**Consigne 1:**
Répondez à ces questions sur le texte consacré au groupe Can :
(a) Quel titre porte le double album de remixes ?
(b) Dans quelle ville le groupe jouait-il le soir du concert décrit ?
(c) Combien de spectateurs restaient dans la salle à la fin de ce concert ?
**Consigne 2:** Poursuivez le texte consacré au groupe Can à la suite de sa dernière phrase.

Depuis vingt ans, de Joy Division à Tortoise, de la techno au rock le plus insoumis, c’est le grand festival de Can. Une réhabilitation des insurgés allemands aujourd’hui scellée par un double album de remixes, Sacrilège, où, de Brian Eno à Sonic Youth, on s’est bousculés pour rendre hommage aux géniaux défricheurs, petits pères de toutes les mutilations du rock.</
Cette nuit-là, David Niven eut du mal à trouver le sommeil. Parce qu’il avait assisté la veille à un concert de Can notablement apocalyptique, l’acteur anglais eut l’impression qu’entre les draps et l’oreiller se jouait un remake teuton de La Charge de la brigade légère dont la légèreté, en l’occurrence, était restée à Hollywood. « C’était l’un de ces concerts où l’on ne maîtrisait plus rien, se souvient Holger Czukay, le bassiste lunaire de Can. Nous étions à Munich, notre premier chanteur, Malcolm Mooney, venait de quitter le groupe et c’est une formation instrumentale de Can qui devait jouer ce soir-là. Dans l’après-midi, nous étions à la table d’un café avec Jaki (Liebezeit) et nous avons aperçu un Japonais bizarre qui implorait le ciel, produisait des sons étranges, des sortes d’imprécations. Je me suis retourné vers Jaki et lui ai dit « Tu sais quoi ? Voilà notre nouveau chanteur. » Damo Suzuki est donc monté avec nous sur scène le soir même, devant mille cinq cents personnes, sans jamais avoir entendu notre musique. Au départ, il faisait n’importe quoi, on aurait dit un singe. Et puis, brusquement, il s’est métamorphosé en une espèce de samouraï belliqueux, incroyablement charismatique. Dans le public, tout le monde a commencé à vouloir l’imiter, il y a eu des bagarres et la salle s’est peu à peu vidée sans que personne ne puisse contenir l’hémorragie. A la fin, il ne restait plus qu’une trentaine de courageux, dont David Niven. »

**Données:**
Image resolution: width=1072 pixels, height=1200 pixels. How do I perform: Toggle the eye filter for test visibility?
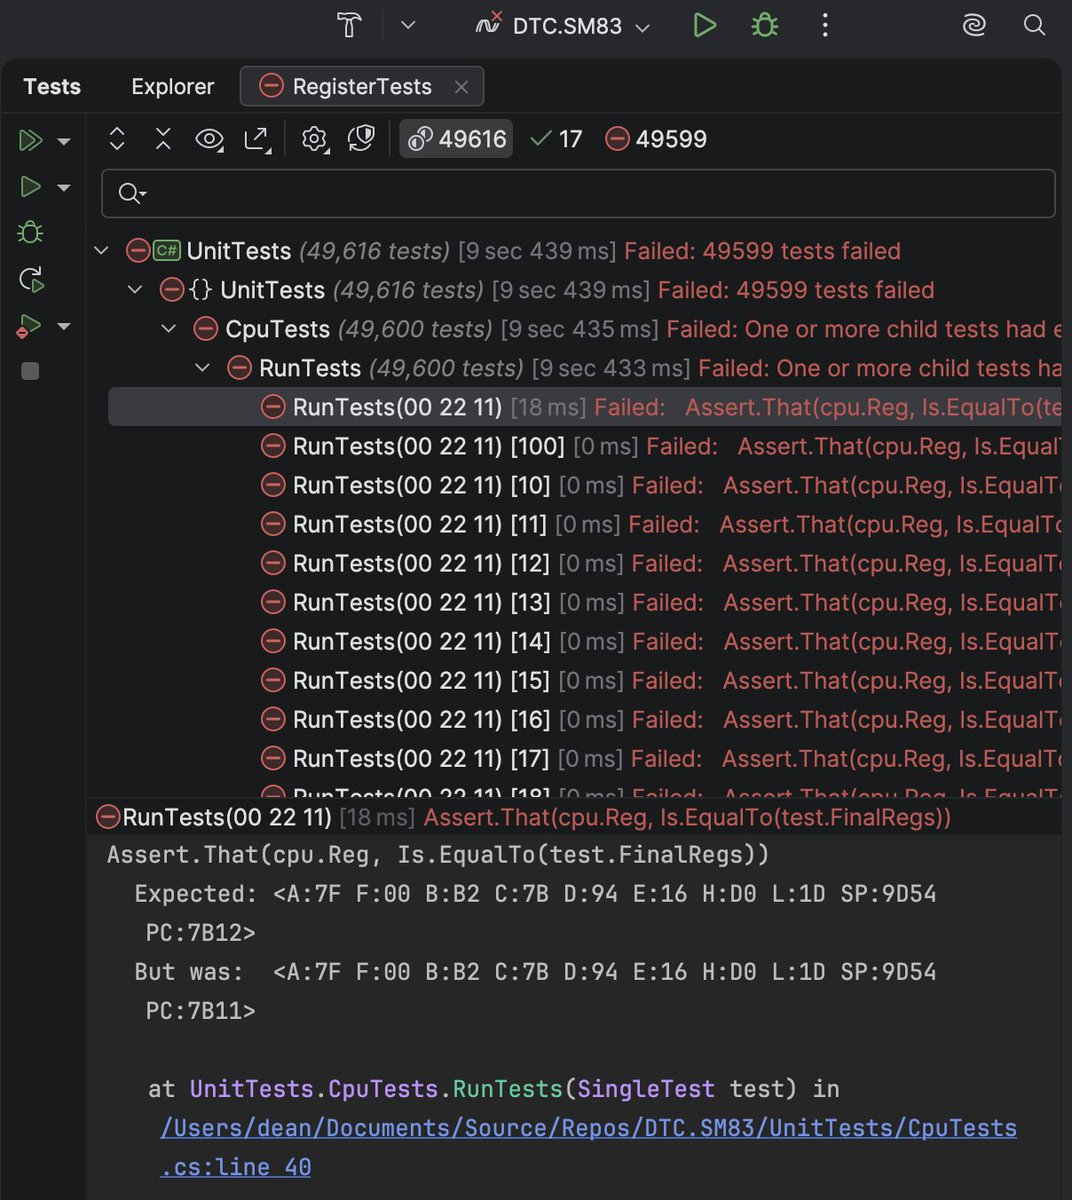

**Réponse 1:**
(a) Sacrilège.
(b) À Munich.
(c) Une trentaine.

**Réponse 2:**
Les quatre membres historiques de Can réunis pour la promotion de Sacrilège, une collection de remixes réalisée à l’initiative de Daniel Miller, le patron du label Mute brassent ainsi les souvenirs d’une vingtaine d’années sulfureuses passées ensemble « à raison de seize heures par jour, souvent sans voir la lumière pendant des mois », telle une faction terroriste jamais tout à fait repentie. « Nous avons inventé le post-rock », se sent obligé de rappeler Irmin Schmidt, comme si l’histoire ne l’avait pas déjà fait à sa place.
A 50 ans bien tassés de moyenne d’âge, le second groupe allemand le plus influent des seventies après la Bande à Baader peut en effet contempler à l’oeil nu les points d’impact de ses déflagrations. De Brian Eno à Tortoise, de l’historien du krautrock Julian Cope à Moonshake qui doit son nom à l’un des titres de l’album Future days , de Public Image aux Happy Mondays dont le Hallellujah fait à l’évidence écho au Halleluhwah de Tago mago jusqu’à Aphex Twin, Sonic Youth, The Fall ou The Orb, Can est à peu près partout lorsque le rock s’automutile, fait imploser sa mythologie, ses coutumes poussiéreuses, pour reconstruire sur du neuf.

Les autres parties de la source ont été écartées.